▶ Work to be completed:
Among the entries that follow, the required portion opens with the line containing "Task: Click the Gmail icon" and closes with the line containing "You are a computer-use agent. Screen". Give that portion again exactly, and nothing else.

::: Material for this task

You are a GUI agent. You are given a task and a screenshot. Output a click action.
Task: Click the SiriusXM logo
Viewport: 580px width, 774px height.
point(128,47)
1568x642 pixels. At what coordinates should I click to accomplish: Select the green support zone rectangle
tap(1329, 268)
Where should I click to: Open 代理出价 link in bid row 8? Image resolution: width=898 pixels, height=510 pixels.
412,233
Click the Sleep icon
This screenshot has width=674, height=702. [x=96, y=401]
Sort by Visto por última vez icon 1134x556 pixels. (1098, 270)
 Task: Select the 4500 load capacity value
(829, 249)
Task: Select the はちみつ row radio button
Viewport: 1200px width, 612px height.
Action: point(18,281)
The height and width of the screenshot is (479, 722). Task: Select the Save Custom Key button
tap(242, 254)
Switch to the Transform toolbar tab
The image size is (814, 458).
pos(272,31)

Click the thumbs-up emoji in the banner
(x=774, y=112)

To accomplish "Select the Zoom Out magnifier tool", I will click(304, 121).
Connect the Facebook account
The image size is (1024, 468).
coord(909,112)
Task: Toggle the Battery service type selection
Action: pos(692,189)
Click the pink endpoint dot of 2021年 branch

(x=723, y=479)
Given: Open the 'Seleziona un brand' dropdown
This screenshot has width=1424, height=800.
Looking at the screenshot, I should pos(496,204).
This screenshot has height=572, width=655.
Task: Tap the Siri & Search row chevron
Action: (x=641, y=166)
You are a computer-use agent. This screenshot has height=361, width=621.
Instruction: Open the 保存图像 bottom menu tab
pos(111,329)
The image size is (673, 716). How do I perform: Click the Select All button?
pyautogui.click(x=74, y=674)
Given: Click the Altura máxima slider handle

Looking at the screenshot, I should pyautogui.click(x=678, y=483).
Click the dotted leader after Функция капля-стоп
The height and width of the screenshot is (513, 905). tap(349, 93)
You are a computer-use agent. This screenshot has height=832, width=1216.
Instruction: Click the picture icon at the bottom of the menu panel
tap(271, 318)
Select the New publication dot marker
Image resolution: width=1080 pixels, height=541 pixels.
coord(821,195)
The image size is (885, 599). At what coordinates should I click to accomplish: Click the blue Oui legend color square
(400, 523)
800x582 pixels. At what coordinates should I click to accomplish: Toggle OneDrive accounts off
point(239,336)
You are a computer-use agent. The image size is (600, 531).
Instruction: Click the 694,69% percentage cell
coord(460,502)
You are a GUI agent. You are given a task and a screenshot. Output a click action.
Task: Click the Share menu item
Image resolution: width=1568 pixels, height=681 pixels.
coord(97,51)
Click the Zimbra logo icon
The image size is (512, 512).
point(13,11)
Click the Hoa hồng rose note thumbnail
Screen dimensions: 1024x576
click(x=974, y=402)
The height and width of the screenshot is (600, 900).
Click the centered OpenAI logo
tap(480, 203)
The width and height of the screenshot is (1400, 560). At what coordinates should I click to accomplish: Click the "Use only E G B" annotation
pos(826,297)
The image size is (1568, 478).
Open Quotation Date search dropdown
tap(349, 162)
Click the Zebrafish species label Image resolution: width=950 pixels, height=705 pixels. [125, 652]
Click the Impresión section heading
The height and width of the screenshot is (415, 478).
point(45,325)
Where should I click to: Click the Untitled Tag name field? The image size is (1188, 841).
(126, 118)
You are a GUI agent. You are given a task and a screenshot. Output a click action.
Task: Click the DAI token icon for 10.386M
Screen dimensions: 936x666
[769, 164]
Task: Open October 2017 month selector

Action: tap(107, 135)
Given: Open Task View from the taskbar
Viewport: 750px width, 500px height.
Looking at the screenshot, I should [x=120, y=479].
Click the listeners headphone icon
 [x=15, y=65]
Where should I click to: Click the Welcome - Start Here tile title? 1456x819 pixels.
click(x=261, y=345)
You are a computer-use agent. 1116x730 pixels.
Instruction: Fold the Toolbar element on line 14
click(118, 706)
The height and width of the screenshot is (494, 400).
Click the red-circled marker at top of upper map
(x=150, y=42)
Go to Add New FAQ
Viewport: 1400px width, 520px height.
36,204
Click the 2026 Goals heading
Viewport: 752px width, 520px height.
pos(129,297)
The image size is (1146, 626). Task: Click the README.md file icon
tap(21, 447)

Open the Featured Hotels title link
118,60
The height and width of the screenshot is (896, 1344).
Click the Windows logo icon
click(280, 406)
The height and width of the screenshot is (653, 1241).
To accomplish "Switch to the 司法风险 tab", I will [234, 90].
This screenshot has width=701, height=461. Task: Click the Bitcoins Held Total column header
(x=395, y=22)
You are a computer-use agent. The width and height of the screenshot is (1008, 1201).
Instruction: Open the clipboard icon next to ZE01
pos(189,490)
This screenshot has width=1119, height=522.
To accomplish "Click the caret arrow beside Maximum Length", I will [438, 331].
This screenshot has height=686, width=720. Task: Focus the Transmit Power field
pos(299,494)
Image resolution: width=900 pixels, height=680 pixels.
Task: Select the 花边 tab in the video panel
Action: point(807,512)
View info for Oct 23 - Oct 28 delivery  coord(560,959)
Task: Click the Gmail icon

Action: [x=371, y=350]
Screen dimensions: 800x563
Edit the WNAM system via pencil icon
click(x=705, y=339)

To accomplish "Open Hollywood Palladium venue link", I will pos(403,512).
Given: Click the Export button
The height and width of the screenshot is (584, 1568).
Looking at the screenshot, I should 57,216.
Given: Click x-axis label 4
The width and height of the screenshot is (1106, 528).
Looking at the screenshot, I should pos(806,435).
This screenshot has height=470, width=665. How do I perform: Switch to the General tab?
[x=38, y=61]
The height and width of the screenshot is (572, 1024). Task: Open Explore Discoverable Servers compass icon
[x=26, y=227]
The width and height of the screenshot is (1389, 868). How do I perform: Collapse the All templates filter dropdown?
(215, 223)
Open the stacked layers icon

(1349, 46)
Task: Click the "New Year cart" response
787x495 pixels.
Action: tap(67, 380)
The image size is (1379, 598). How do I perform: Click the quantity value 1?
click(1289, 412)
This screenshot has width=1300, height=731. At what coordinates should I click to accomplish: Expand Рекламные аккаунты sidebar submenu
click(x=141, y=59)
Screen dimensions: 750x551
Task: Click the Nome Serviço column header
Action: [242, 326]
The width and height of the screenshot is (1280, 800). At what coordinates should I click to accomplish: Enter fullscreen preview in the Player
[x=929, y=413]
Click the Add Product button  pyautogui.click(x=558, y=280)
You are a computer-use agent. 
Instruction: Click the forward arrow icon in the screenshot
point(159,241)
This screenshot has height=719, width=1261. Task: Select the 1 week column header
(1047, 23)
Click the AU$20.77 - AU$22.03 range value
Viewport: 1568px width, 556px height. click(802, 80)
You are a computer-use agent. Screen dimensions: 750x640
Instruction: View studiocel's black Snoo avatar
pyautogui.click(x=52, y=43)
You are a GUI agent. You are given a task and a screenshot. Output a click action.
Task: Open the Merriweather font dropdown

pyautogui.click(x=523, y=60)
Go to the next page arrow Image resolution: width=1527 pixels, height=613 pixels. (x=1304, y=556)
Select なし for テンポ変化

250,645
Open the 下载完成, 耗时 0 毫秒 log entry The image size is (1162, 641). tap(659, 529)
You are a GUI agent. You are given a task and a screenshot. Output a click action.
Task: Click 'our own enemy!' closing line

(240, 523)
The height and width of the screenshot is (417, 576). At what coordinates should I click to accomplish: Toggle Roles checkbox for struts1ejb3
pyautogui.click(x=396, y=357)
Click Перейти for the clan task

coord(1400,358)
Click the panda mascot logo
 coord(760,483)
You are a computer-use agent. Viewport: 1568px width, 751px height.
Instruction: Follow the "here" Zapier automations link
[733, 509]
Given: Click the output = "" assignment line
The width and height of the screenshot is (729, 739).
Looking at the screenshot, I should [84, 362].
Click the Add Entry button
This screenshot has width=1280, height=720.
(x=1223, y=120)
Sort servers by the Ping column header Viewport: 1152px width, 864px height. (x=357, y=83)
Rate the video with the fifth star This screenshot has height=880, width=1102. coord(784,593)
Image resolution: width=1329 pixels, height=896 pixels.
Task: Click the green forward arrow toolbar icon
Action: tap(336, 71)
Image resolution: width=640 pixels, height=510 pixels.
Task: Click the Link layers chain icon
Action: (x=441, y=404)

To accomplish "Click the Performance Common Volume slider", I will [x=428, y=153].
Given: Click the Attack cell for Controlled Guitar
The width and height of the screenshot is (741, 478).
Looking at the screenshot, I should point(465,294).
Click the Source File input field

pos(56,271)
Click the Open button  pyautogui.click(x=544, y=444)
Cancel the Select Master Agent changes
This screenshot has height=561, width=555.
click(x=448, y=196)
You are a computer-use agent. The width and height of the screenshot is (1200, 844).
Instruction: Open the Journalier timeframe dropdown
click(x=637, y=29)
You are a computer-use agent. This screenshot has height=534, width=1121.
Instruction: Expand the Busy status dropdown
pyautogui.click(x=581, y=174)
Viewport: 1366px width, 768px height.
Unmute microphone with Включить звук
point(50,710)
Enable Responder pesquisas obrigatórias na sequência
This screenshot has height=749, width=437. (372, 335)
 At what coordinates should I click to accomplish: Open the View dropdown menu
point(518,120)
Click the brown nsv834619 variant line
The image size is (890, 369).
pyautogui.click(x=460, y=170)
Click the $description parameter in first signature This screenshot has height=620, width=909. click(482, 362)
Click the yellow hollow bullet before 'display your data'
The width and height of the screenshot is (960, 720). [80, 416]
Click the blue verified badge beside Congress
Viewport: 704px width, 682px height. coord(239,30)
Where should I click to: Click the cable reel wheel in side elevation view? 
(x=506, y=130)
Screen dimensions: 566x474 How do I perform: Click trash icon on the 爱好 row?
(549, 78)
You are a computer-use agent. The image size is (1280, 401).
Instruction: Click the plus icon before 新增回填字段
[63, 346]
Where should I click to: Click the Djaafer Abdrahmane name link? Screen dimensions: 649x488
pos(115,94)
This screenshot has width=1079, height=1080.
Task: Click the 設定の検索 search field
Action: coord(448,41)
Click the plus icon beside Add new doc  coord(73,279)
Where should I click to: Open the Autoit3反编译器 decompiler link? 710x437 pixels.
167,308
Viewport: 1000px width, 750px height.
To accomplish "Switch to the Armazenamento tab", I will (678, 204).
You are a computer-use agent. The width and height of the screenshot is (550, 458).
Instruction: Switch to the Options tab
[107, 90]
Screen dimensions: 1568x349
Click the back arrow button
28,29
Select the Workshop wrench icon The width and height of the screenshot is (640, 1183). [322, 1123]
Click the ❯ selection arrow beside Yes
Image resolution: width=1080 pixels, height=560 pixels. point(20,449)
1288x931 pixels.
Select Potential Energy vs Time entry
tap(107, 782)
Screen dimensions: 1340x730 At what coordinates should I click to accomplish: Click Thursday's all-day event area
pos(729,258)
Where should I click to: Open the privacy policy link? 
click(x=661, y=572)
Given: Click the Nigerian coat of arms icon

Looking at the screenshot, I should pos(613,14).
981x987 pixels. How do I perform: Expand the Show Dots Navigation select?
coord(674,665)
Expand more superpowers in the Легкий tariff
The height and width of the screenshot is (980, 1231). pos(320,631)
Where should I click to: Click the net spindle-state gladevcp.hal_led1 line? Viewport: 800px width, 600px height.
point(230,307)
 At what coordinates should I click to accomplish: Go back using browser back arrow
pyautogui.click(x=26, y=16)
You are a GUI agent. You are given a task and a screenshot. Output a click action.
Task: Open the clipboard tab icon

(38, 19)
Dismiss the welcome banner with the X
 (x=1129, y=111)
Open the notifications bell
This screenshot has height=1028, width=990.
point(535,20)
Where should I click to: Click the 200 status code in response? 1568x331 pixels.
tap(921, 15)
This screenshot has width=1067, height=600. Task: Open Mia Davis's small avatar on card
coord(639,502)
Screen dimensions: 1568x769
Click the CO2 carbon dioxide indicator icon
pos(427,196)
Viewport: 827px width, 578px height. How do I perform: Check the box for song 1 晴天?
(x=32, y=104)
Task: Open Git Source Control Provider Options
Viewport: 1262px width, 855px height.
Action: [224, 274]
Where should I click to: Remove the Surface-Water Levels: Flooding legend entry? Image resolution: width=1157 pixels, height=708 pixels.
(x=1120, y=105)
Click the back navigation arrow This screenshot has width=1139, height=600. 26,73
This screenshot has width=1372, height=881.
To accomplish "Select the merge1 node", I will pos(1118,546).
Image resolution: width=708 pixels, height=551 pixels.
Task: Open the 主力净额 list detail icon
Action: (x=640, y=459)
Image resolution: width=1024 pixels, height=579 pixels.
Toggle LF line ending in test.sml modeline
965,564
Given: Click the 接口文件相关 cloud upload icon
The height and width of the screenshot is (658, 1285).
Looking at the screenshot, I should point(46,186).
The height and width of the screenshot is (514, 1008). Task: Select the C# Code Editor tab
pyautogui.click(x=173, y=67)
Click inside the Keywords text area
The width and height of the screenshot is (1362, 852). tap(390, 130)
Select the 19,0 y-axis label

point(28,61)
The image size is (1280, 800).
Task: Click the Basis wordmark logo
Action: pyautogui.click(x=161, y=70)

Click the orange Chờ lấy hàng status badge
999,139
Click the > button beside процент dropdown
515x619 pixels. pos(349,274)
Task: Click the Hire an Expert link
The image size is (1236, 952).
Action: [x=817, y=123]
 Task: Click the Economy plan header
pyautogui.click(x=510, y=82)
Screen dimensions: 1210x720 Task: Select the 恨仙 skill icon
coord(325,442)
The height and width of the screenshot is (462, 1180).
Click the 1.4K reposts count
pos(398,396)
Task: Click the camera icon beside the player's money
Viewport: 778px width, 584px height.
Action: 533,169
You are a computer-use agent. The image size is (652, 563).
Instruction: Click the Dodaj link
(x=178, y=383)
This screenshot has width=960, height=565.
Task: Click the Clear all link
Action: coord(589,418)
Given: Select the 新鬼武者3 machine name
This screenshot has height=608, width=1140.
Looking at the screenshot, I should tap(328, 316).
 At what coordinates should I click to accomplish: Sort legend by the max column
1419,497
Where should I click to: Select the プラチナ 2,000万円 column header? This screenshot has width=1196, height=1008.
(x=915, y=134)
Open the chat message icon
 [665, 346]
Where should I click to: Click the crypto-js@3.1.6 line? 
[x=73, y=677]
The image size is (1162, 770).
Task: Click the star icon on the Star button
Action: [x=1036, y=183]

::::::

▶ Completed exercise:
Task: Click the Gmail icon

Action: [x=371, y=350]
Screen dimensions: 800x563
Edit the WNAM system via pencil icon
click(x=705, y=339)

To accomplish "Open Hollywood Palladium venue link", I will pos(403,512).
Given: Click the Export button
The height and width of the screenshot is (584, 1568).
Looking at the screenshot, I should 57,216.
Given: Click x-axis label 4
The width and height of the screenshot is (1106, 528).
Looking at the screenshot, I should pos(806,435).
This screenshot has height=470, width=665. How do I perform: Switch to the General tab?
[x=38, y=61]
The height and width of the screenshot is (572, 1024). Task: Open Explore Discoverable Servers compass icon
[x=26, y=227]
The width and height of the screenshot is (1389, 868). How do I perform: Collapse the All templates filter dropdown?
(215, 223)
Open the stacked layers icon

(1349, 46)
Task: Click the "New Year cart" response
787x495 pixels.
Action: tap(67, 380)
The image size is (1379, 598). How do I perform: Click the quantity value 1?
click(1289, 412)
This screenshot has width=1300, height=731. At what coordinates should I click to accomplish: Expand Рекламные аккаунты sidebar submenu
click(x=141, y=59)
Screen dimensions: 750x551
Task: Click the Nome Serviço column header
Action: [242, 326]
The width and height of the screenshot is (1280, 800). At what coordinates should I click to accomplish: Enter fullscreen preview in the Player
[x=929, y=413]
Click the Add Product button  pyautogui.click(x=558, y=280)
You are a computer-use agent. 
Instruction: Click the forward arrow icon in the screenshot
point(159,241)
This screenshot has height=719, width=1261. Task: Select the 1 week column header
(1047, 23)
Click the AU$20.77 - AU$22.03 range value
Viewport: 1568px width, 556px height. click(802, 80)
You are a computer-use agent. Screen dimensions: 750x640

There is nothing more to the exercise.